● EXERCISE DETAILS
Line by line, copy out the data below exactly.

Stored data entries
○ ○ ○ ○

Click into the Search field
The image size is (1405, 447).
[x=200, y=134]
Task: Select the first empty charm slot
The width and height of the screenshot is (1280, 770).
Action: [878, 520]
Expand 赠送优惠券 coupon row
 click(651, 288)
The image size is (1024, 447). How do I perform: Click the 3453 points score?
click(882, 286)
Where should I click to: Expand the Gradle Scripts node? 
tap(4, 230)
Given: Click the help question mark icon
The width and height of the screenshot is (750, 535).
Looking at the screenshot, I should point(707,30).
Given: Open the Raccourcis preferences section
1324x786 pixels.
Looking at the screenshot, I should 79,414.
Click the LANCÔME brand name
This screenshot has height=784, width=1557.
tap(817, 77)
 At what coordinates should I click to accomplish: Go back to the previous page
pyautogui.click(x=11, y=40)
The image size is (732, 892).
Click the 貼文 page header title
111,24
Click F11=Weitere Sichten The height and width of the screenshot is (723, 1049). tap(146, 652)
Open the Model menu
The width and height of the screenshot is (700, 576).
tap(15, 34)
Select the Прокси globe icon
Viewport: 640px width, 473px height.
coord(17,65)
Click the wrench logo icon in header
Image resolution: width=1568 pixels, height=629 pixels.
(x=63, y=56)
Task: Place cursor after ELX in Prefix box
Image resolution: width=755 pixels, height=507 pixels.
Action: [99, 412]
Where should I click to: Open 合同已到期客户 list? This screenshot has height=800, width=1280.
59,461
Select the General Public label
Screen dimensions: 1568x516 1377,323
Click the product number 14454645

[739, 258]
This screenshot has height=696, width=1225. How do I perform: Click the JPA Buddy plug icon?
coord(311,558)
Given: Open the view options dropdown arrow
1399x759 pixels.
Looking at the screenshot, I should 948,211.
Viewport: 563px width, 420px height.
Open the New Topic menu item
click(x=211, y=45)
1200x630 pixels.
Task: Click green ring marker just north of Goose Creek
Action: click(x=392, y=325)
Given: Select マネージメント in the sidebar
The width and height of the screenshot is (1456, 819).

○ ○ ○ ○

● RESPONSE
Click into the Search field
The image size is (1405, 447).
[x=200, y=134]
Task: Select the first empty charm slot
The width and height of the screenshot is (1280, 770).
Action: [878, 520]
Expand 赠送优惠券 coupon row
 click(651, 288)
The image size is (1024, 447). How do I perform: Click the 3453 points score?
click(882, 286)
Where should I click to: Expand the Gradle Scripts node? 
tap(4, 230)
Given: Click the help question mark icon
The width and height of the screenshot is (750, 535).
Looking at the screenshot, I should point(707,30).
Given: Open the Raccourcis preferences section
1324x786 pixels.
Looking at the screenshot, I should 79,414.
Click the LANCÔME brand name
This screenshot has height=784, width=1557.
tap(817, 77)
 At what coordinates should I click to accomplish: Go back to the previous page
pyautogui.click(x=11, y=40)
The image size is (732, 892).
Click the 貼文 page header title
111,24
Click F11=Weitere Sichten The height and width of the screenshot is (723, 1049). tap(146, 652)
Open the Model menu
The width and height of the screenshot is (700, 576).
tap(15, 34)
Select the Прокси globe icon
Viewport: 640px width, 473px height.
coord(17,65)
Click the wrench logo icon in header
Image resolution: width=1568 pixels, height=629 pixels.
(x=63, y=56)
Task: Place cursor after ELX in Prefix box
Image resolution: width=755 pixels, height=507 pixels.
Action: [99, 412]
Where should I click to: Open 合同已到期客户 list? This screenshot has height=800, width=1280.
59,461
Select the General Public label
Screen dimensions: 1568x516 1377,323
Click the product number 14454645

[739, 258]
This screenshot has height=696, width=1225. How do I perform: Click the JPA Buddy plug icon?
coord(311,558)
Given: Open the view options dropdown arrow
1399x759 pixels.
Looking at the screenshot, I should 948,211.
Viewport: 563px width, 420px height.
Open the New Topic menu item
click(x=211, y=45)
1200x630 pixels.
Task: Click green ring marker just north of Goose Creek
Action: click(x=392, y=325)
Given: Select マネージメント in the sidebar
The width and height of the screenshot is (1456, 819).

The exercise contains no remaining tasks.